WHAT IS NEEDED. Reproduce exactly, and only, the lines below from the one containing "This screenshot has width=770, height=663." through the one containing "Click the red".

SOURCE MATERIAL.
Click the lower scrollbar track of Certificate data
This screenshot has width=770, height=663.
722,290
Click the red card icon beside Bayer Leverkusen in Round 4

==

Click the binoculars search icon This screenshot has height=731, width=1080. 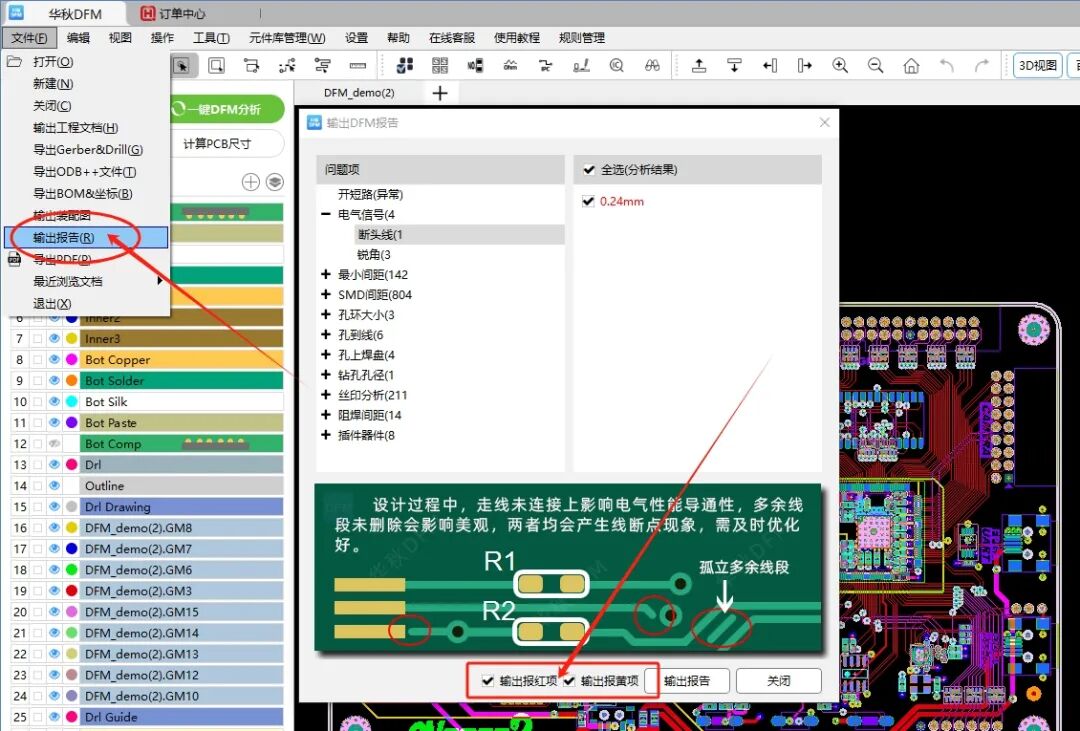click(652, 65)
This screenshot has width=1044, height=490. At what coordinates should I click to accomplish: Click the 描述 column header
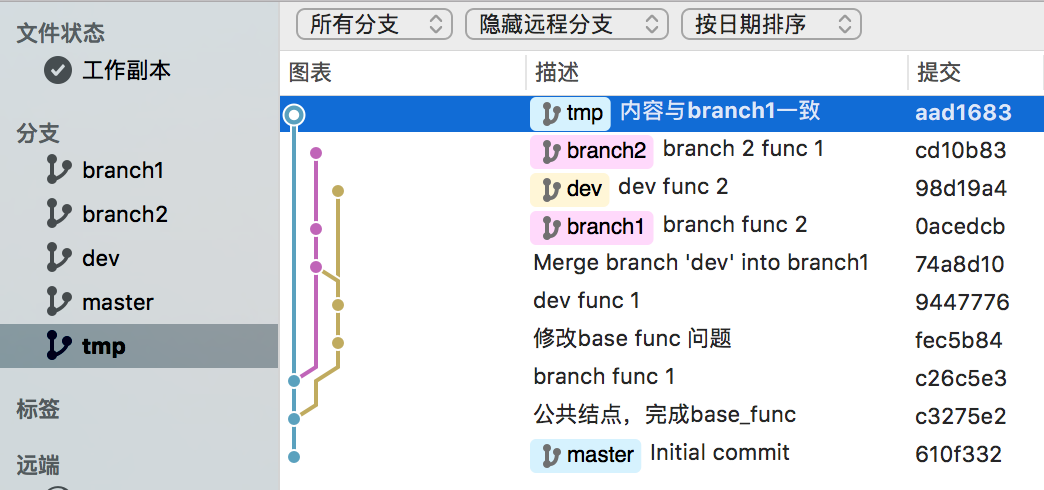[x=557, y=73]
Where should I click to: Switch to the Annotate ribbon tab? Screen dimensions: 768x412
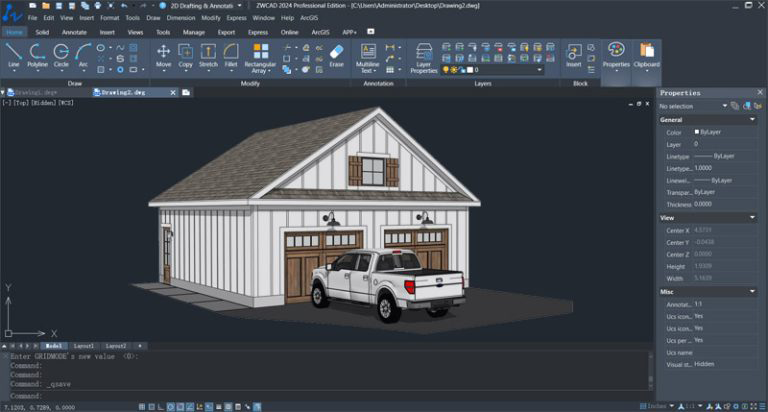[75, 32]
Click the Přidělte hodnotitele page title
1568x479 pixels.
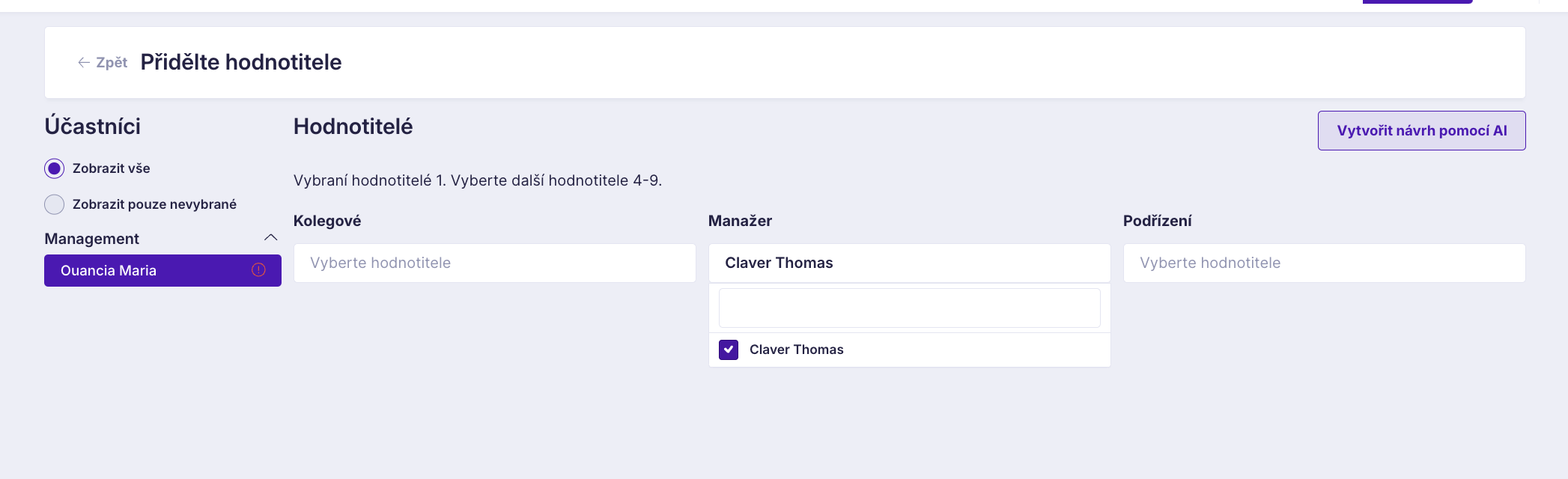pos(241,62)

COMPLETED EXERCISE.
This screenshot has width=770, height=663.
722,290
Click the red card icon beside Bayer Leverkusen in Round 4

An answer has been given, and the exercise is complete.